- _AVAILABLE DATA_
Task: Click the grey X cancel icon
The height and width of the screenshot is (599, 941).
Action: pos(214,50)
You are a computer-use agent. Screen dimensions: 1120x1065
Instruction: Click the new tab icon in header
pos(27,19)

---

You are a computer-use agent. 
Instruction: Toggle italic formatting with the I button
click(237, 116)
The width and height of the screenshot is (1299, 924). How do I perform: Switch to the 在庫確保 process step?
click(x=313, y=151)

- _WORK REQUIRED_
In the records above, some lines may contain the word "agent"; copy every one of them.

- _RESPONSE AREA_
You are a computer-use agent. Screen dimensions: 1120x1065
You are a computer-use agent. 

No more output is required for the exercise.